La falta de experiencia, unida a una sensación de invulnerabilidad típica de la edad, los lleva a menudo a ignorar las más básicas normas de tránsito. Aceleran imprudentemente, se desplazan en zigzag entre los coches, omiten el uso del casco y transportan a otros jóvenes como pasajeros, aumentando el peligro.
Esta conducta no es solo una travesura juvenil; es una temeridad que pone en jaque su propia vida y la de los demás.
Las causas de este comportamiento son multifacéticas.
Por un lado, existe una clara subestimación del peligro real que conlleva conducir un vehículo de dos ruedas.
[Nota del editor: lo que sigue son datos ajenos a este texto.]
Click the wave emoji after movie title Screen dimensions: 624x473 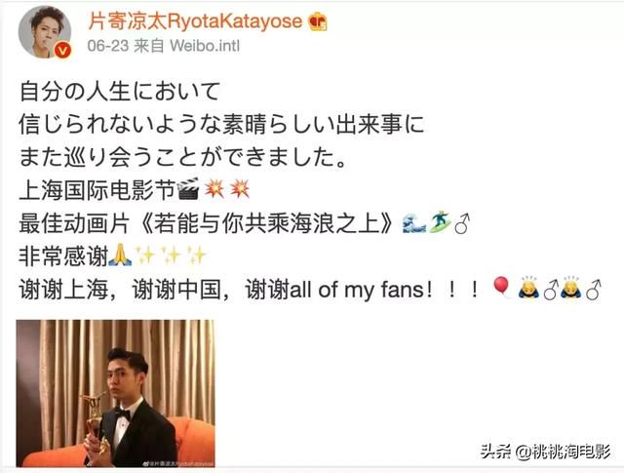point(413,222)
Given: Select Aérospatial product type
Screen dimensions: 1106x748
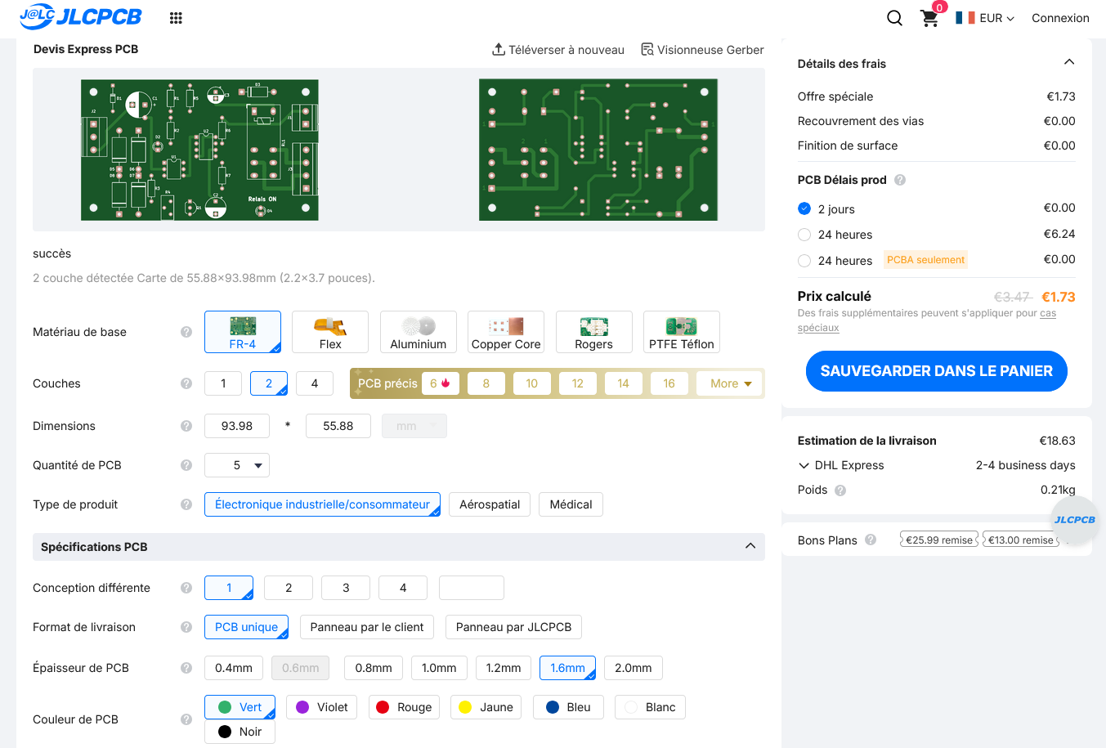Looking at the screenshot, I should (489, 504).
Muchos jóvenes ven la moto como un juguete y no como un medio de transporte potencialmente letal que requiere responsabilidad.
Por otro lado, la presión social y la búsqueda de aceptación entre pares juegan un papel crucial. Realizar maniobras arriesgadas se convierte en una forma de demostrar audacia y ganar estatus dentro de su grupo, sin medir las consecuencias catastróficas que ello puede acarrear.
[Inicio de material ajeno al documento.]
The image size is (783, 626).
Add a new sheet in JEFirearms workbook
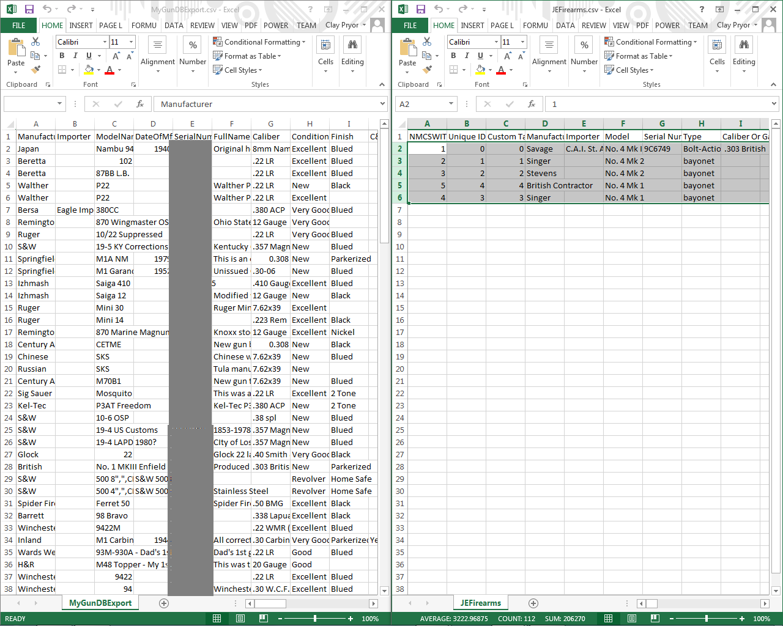point(533,602)
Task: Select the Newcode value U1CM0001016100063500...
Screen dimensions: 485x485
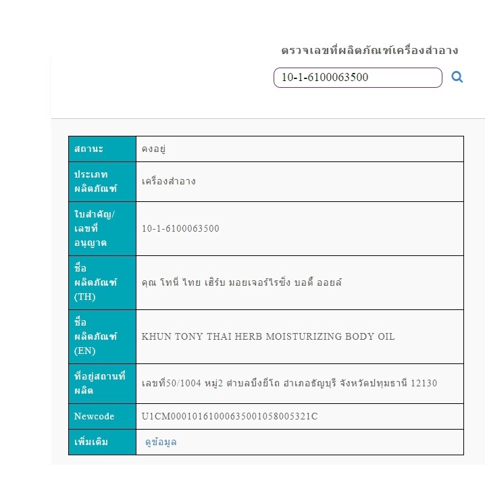Action: click(x=230, y=416)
El rol de la supervisión adulta y la educación es aquí fundamental y, en muchos casos, deficitario. No se puede culpar únicamente a los adolescentes si el acceso a estos vehículos se facilita sin la formación adecuada. La adquisición de una moto o ciclomotor debe ir inexorablemente acompañada de una instrucción rigurosa por parte de la familia sobre la responsabilidad vial. Los padres tienen el deber irrenunciable de verificar que sus hijos posean la licencia correspondiente, que utilicen siempre el casco certificado y que comprendan que la carretera no es un circuito de juego.
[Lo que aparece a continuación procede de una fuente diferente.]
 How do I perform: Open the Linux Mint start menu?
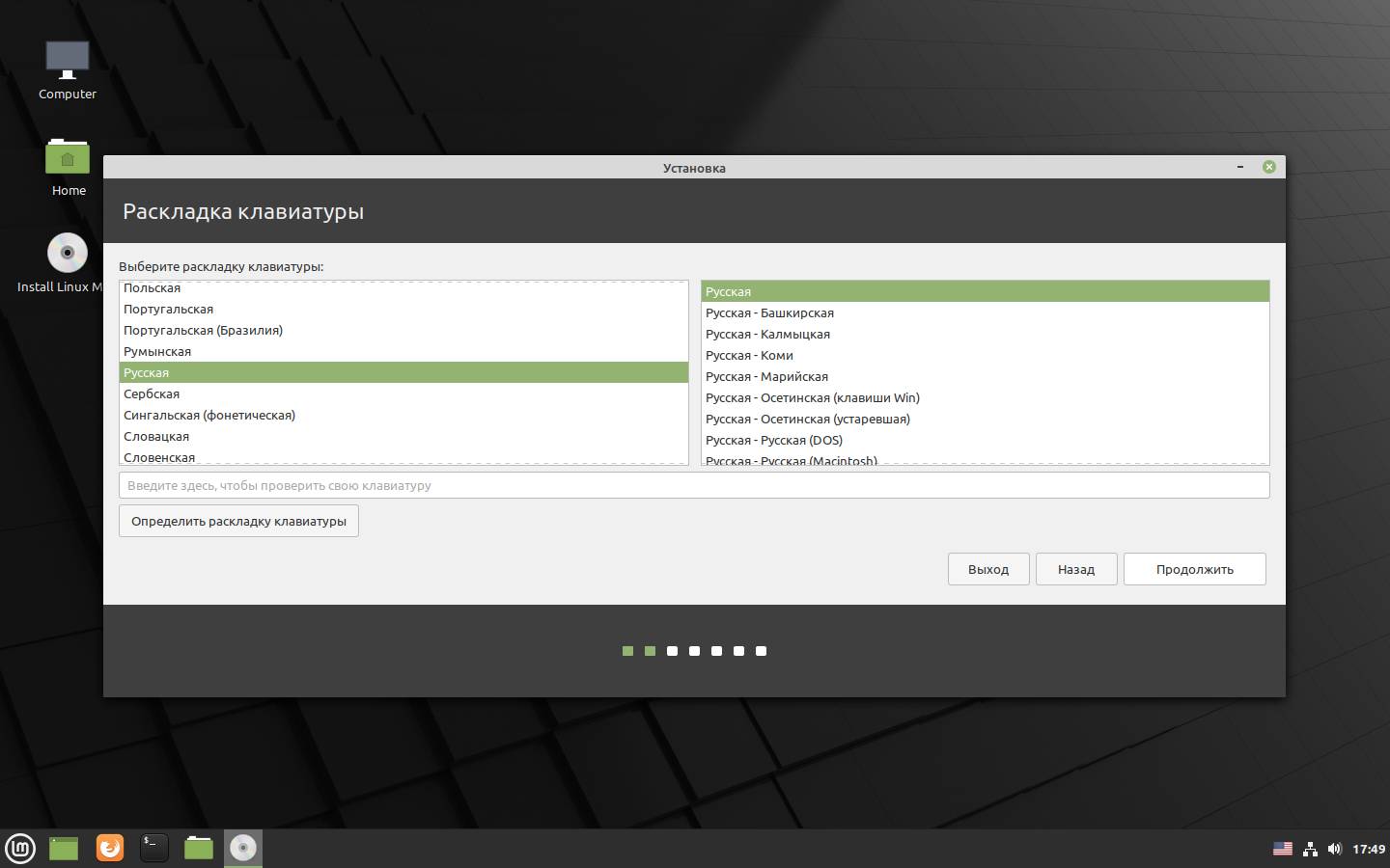coord(20,849)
Las consecuencias de esta imprudencia pueden ser irrevocables. Un simple error de cálculo, una distracción de un segundo al mirar el teléfono móvil, o una maniobra evasiva mal ejecutada, pueden desencadenar una tragedia. Los accidentes en este tipo de vehículos suelen resultar en traumatismos graves, lesiones medulares o mortales, dejando familias destrozadas y futuros truncados en un instante.
 El costo de una conducta temeraria no es solo una multa de tráfico; es la pérdida de la salud o la vida misma.
La solución requiere un enfoque integral y firme. Es imperativo que las autoridades intensifiquen los controles viales cerca de los centros educativos, sancionando con rigor el exceso de velocidad, la falta de casco y la conducción sin licencia.
Paralelamente, las escuelas y las familias deben aliarse en campañas de concienciación continuas que muestren, de forma cruda y realista, las secuelas de los accidentes de tráfico. Fomentar la responsabilidad desde el ejemplo y proveer una educación vial emocional, que les haga empatizar con el dolor que un accidente puede causar, es la clave para transformar esta peligrosa tendencia y proteger a nuestras generaciones más jóvenes.